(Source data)

------------------------------------

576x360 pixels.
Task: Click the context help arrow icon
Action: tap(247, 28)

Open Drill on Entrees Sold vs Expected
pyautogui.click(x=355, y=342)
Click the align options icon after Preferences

------------------------------------

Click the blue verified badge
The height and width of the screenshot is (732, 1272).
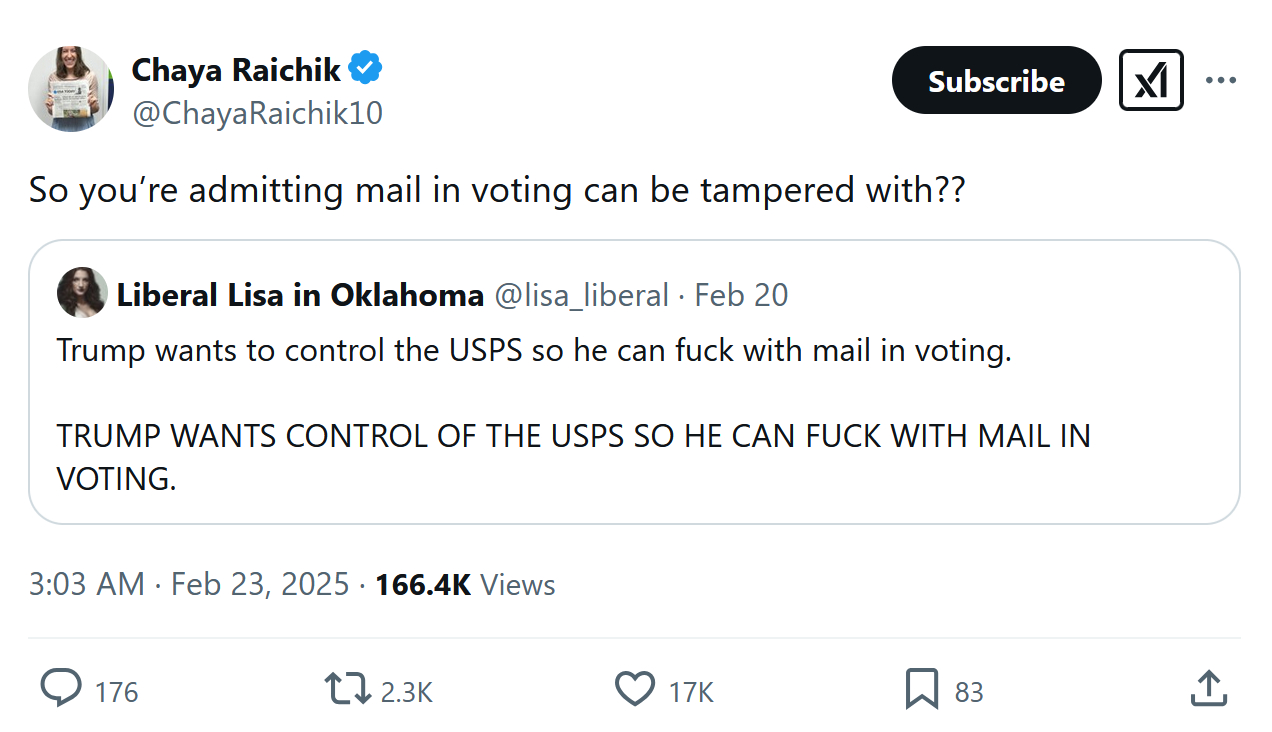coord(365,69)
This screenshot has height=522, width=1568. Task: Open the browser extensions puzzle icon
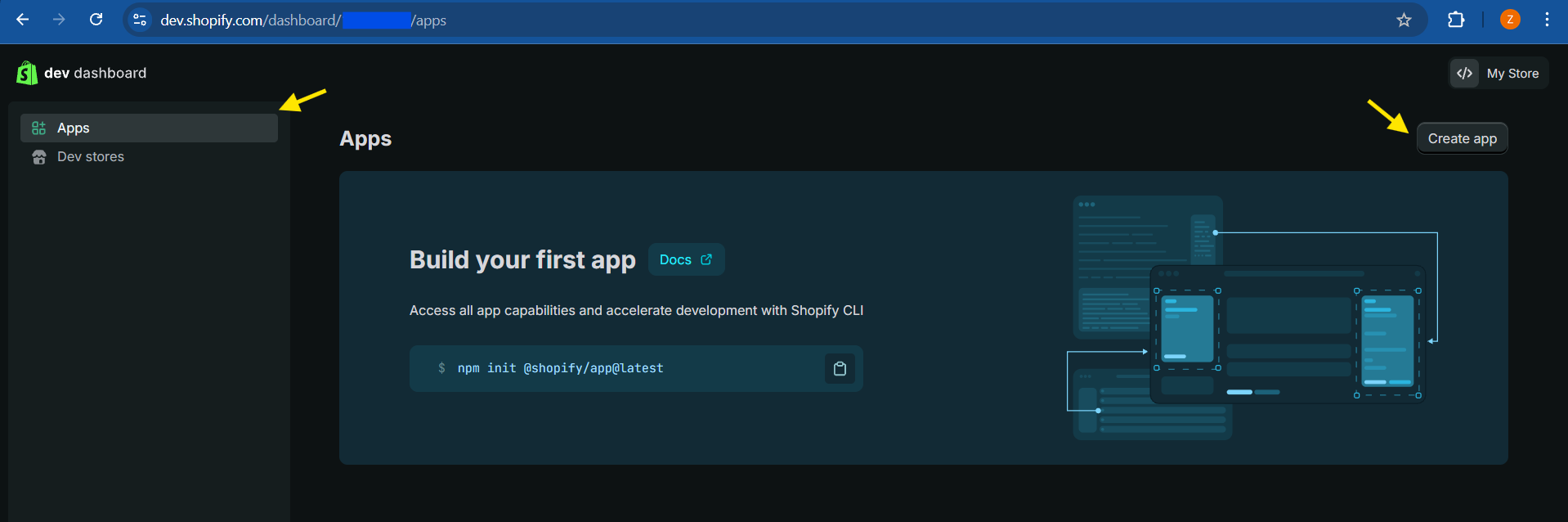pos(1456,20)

------------------------------------

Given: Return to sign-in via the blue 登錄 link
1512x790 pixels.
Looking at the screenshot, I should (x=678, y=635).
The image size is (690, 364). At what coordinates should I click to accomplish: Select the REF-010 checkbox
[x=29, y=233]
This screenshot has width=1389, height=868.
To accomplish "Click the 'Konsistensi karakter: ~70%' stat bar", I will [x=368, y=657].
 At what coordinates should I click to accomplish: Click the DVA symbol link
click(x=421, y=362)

------------------------------------

§ **Exercise aim**: Reproduce the source data verbatim from the line containing "The image size" up to and including the line containing "will [x=368, y=657].". Output only those lines.

§ **Correct result**:
The image size is (690, 364). At what coordinates should I click to accomplish: Select the REF-010 checkbox
[x=29, y=233]
This screenshot has width=1389, height=868.
To accomplish "Click the 'Konsistensi karakter: ~70%' stat bar", I will [x=368, y=657].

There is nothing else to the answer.